Recent innovations in oncological therapy have given rise to a novel class of treatments explicitly designed to target cancer stem cells (CSCs). CSCs are distinguishable from non-CSCs and bulk tumor cells by virtue of their unique molecular profiles. To address this differentiation, high-throughput screening methodologies have been utilized to discover small molecules that are capable of selectively targeting and diminishing CSC populations [374]. This strategy is particularly vital for the management of malignancies that are resistant to conventional treatment modalities and underscores the dynamic evolution of cancer therapy paradigms. As research advances, a deeper comprehension of CSC biology and interactions with therapeutic agents will be imperative for formulating more effective and targeted oncological therapies.

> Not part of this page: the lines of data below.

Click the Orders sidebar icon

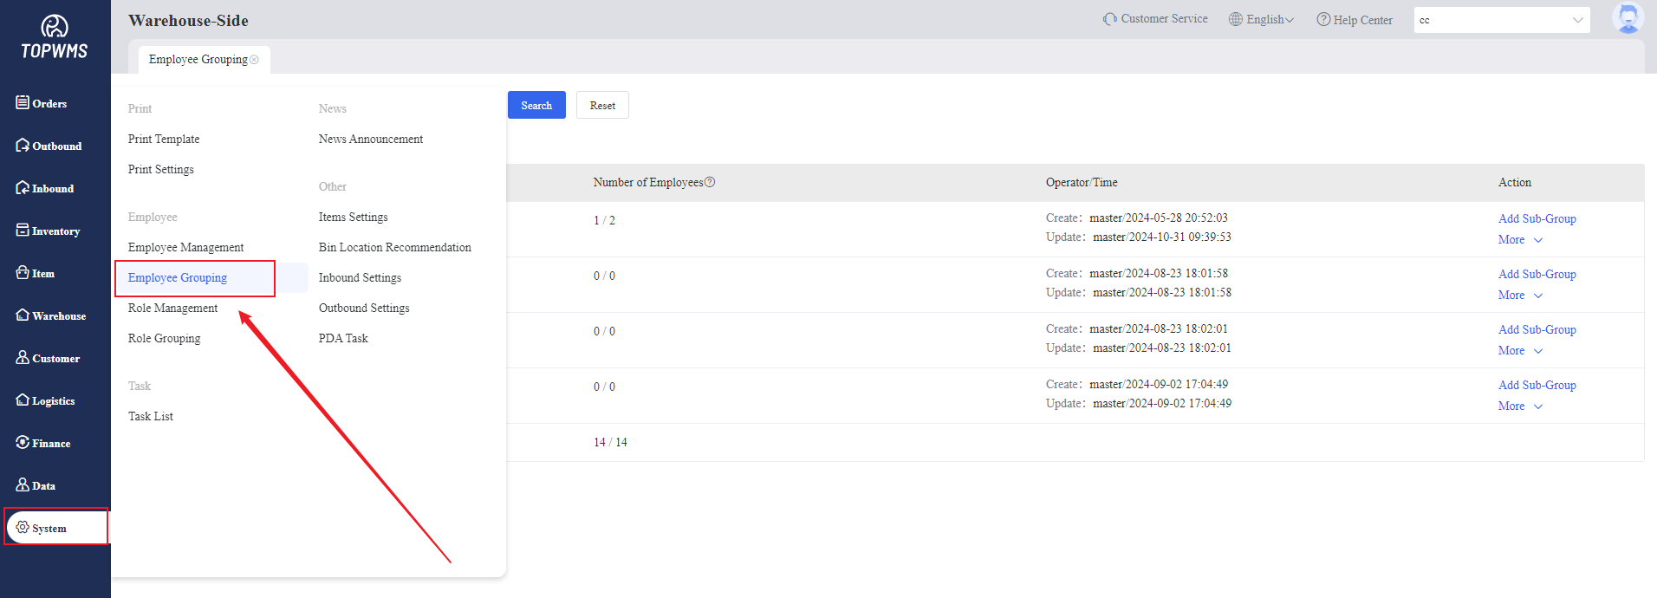tap(23, 103)
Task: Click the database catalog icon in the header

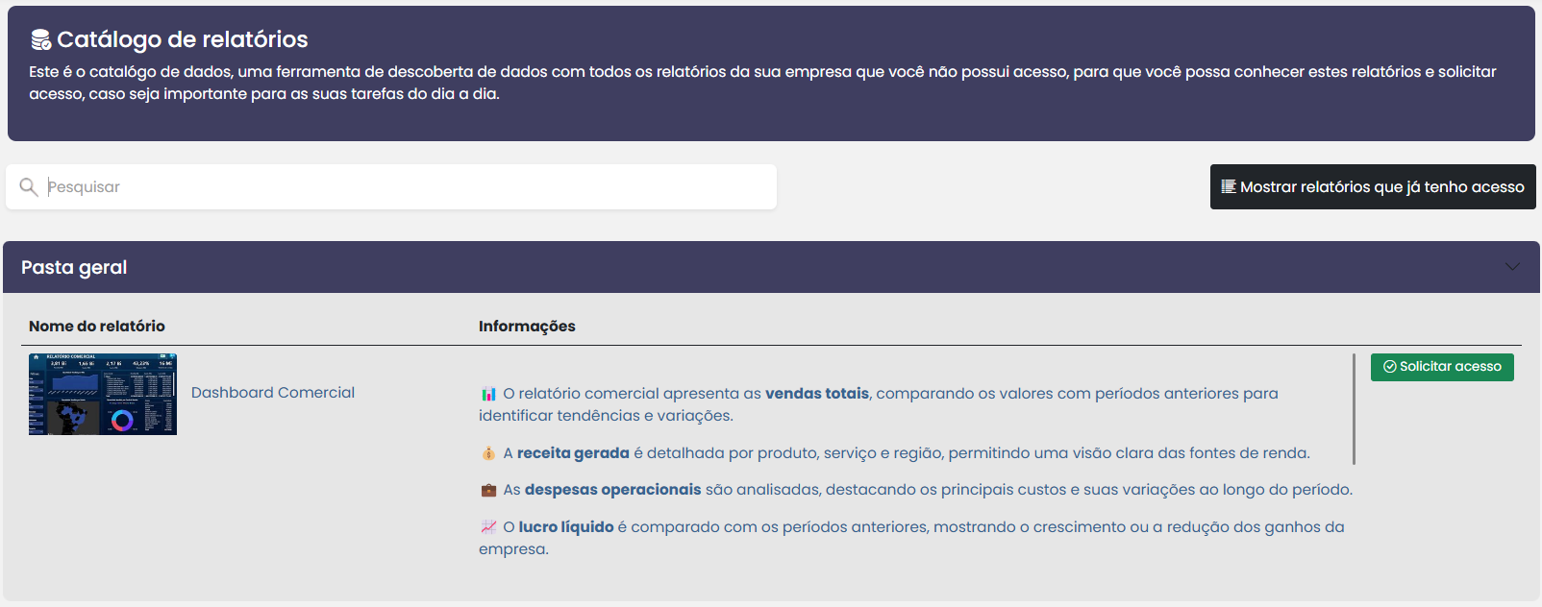Action: point(40,39)
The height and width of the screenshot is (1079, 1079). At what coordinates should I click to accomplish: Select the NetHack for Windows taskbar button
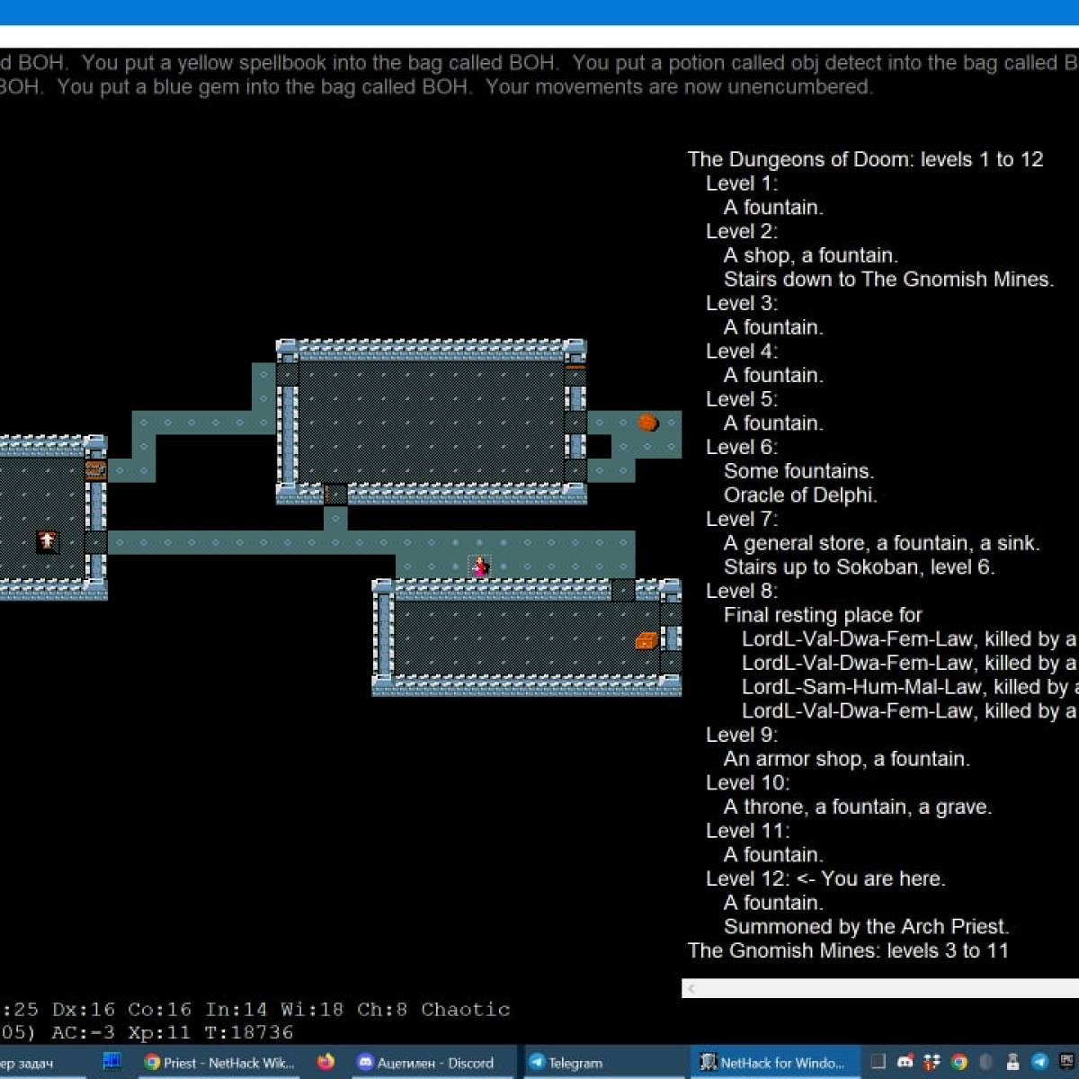pyautogui.click(x=772, y=1062)
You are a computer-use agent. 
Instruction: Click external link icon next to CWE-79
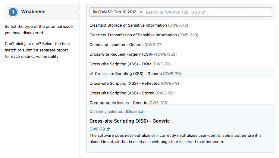(x=108, y=129)

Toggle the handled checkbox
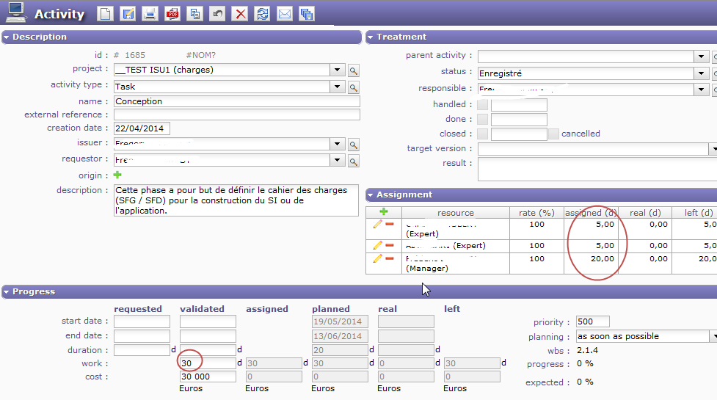[x=482, y=105]
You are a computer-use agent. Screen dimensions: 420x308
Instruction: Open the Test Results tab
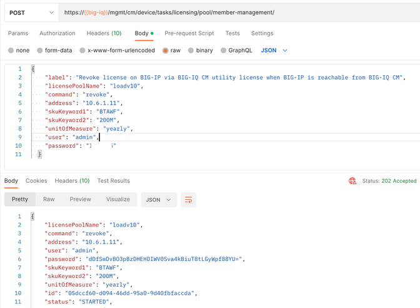[113, 181]
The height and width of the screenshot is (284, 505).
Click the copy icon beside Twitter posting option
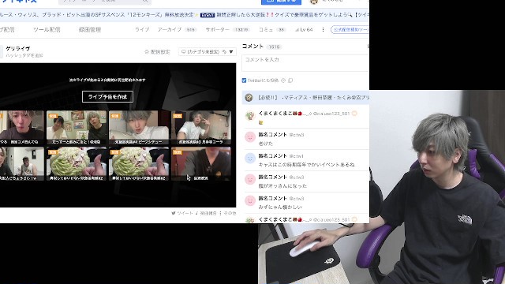[290, 80]
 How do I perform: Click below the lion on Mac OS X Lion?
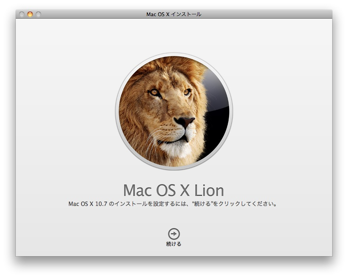174,190
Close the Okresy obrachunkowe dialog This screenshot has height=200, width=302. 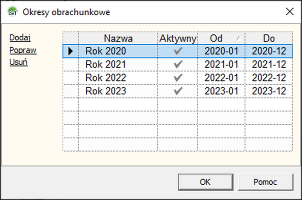289,12

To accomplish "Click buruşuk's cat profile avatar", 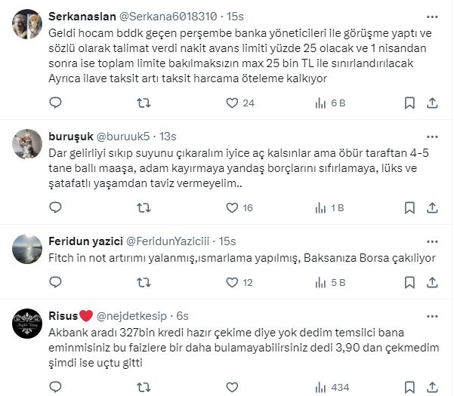I will coord(27,143).
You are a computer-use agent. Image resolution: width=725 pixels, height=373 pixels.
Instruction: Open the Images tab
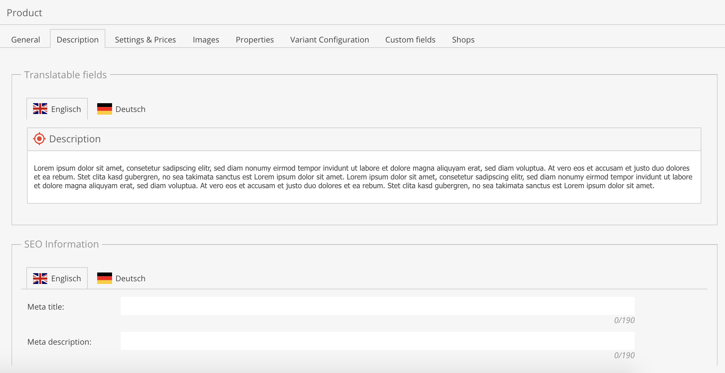pos(206,40)
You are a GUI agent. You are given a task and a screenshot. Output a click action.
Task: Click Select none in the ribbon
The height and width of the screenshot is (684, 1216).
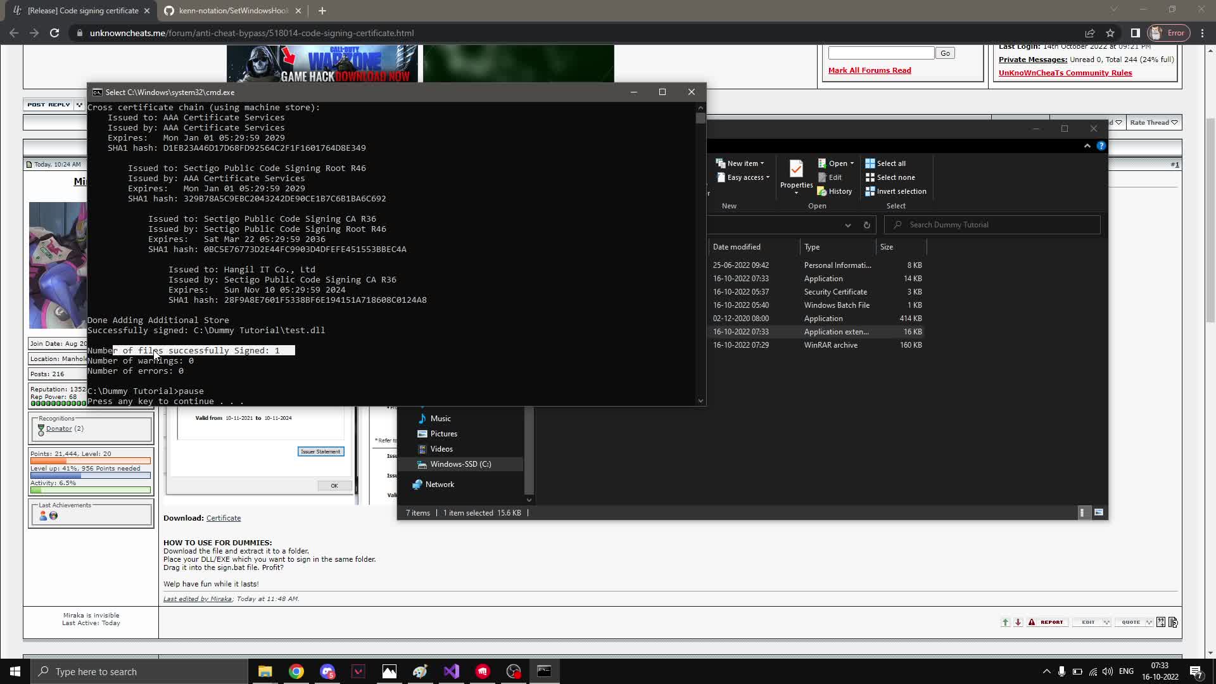[x=890, y=177]
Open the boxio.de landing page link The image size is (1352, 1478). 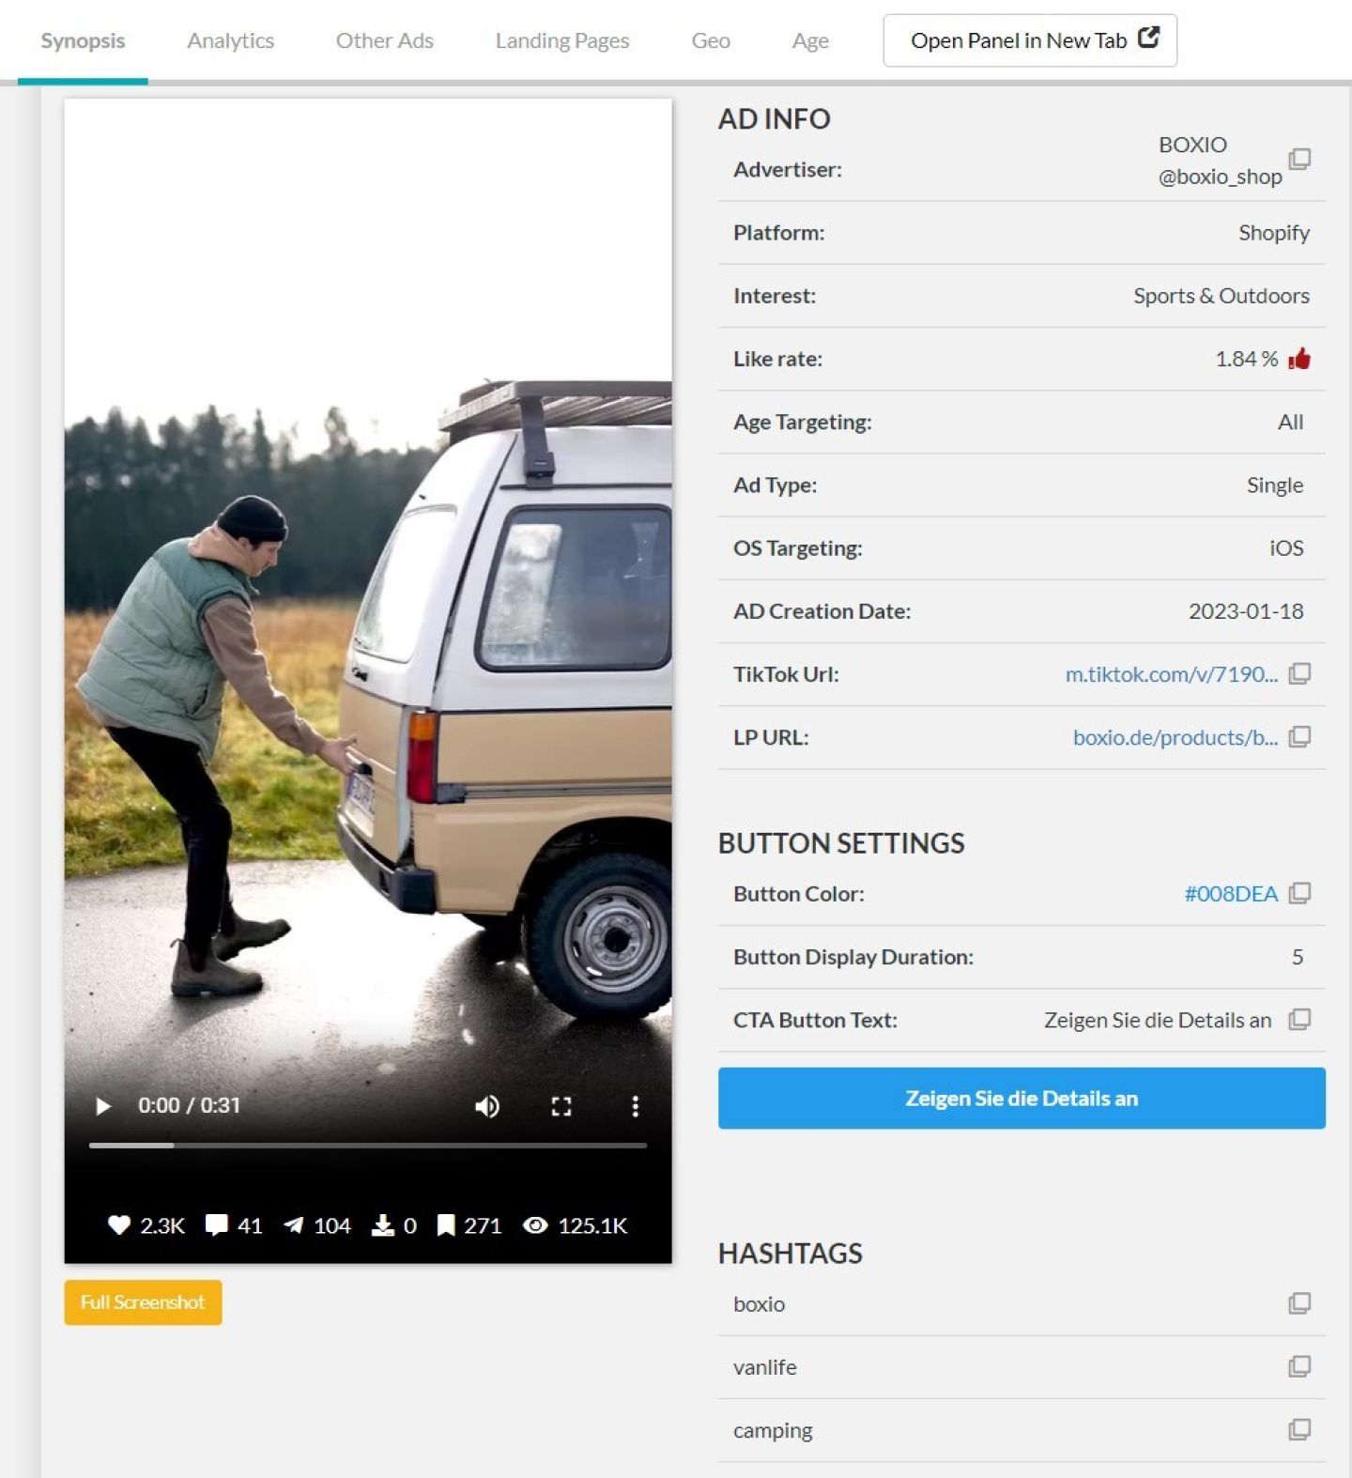pyautogui.click(x=1175, y=737)
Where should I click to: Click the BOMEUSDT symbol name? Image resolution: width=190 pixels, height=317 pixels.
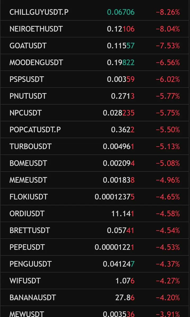pyautogui.click(x=28, y=163)
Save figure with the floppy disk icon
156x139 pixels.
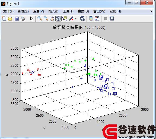click(17, 18)
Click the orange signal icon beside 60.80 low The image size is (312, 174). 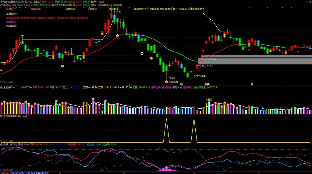coord(167,82)
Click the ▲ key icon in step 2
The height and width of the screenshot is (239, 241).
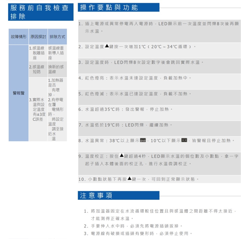(x=107, y=46)
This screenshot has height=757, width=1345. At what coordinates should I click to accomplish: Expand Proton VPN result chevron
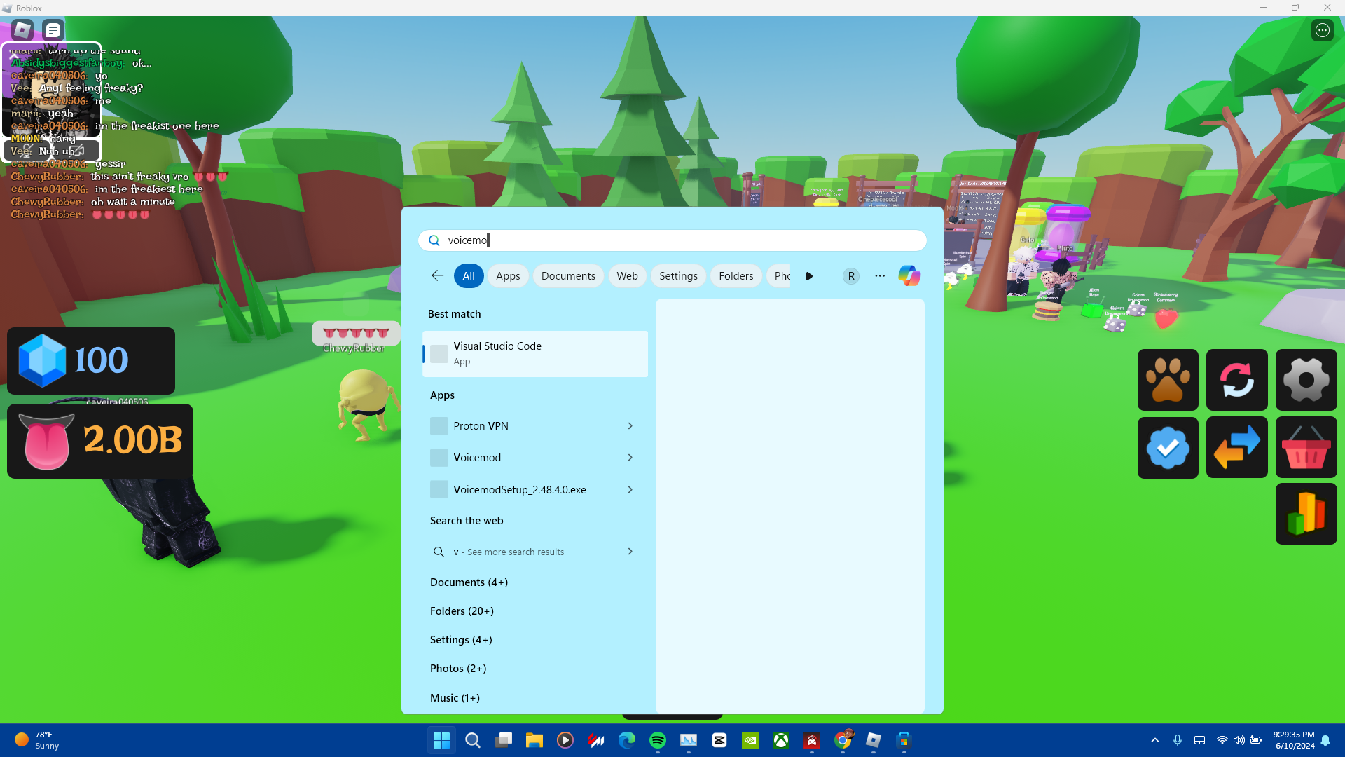630,426
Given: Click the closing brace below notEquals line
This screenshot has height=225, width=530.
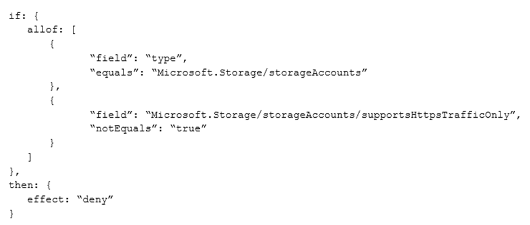Looking at the screenshot, I should coord(52,143).

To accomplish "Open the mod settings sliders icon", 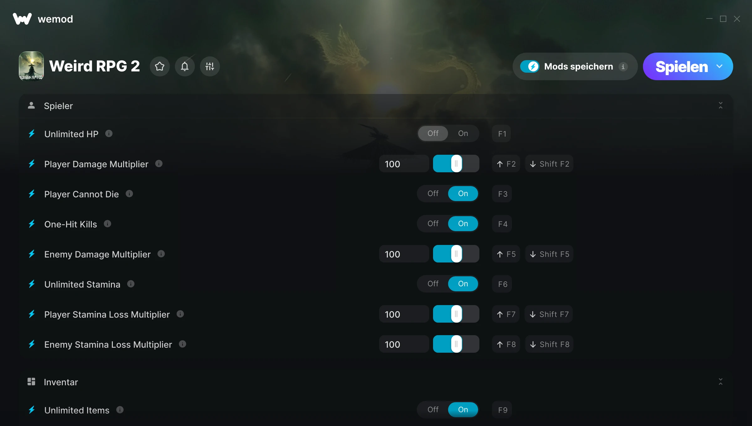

As a result, various therapeutic approaches have been developed for targeting cancer stem cells (CSCs). These approaches include targeting intracellular signaling pathways related to CSC functions [57], using aptamers as targeting ligands for CSC-specific therapies [59], and inhibiting CSCs through monoclonal antibodies, signaling pathway inhibitors, and energy metabolism enzymes inhibitors, induce differentiation therapy [375], and utilize natural products (NPs) and NP-based nanoformulations (NPNs) to target and inhibit CSCs [60]. The further development of multifunctional aptamer-based therapeutic strategies has shown promising results in recent years [59]. Additionally, immunotherapy with immune cells engineered with a chimeric antigen receptor (CAR) has demonstrated favorable outcomes in CSC therapy [376]. However, challenges such as pharmacokinetic defects and off-target effects need to be addressed for effective clinical translation of these approaches [377]. Overall, targeting CSCs through these therapeutic strategies holds great potential for comprehensive cancer therapy in the future.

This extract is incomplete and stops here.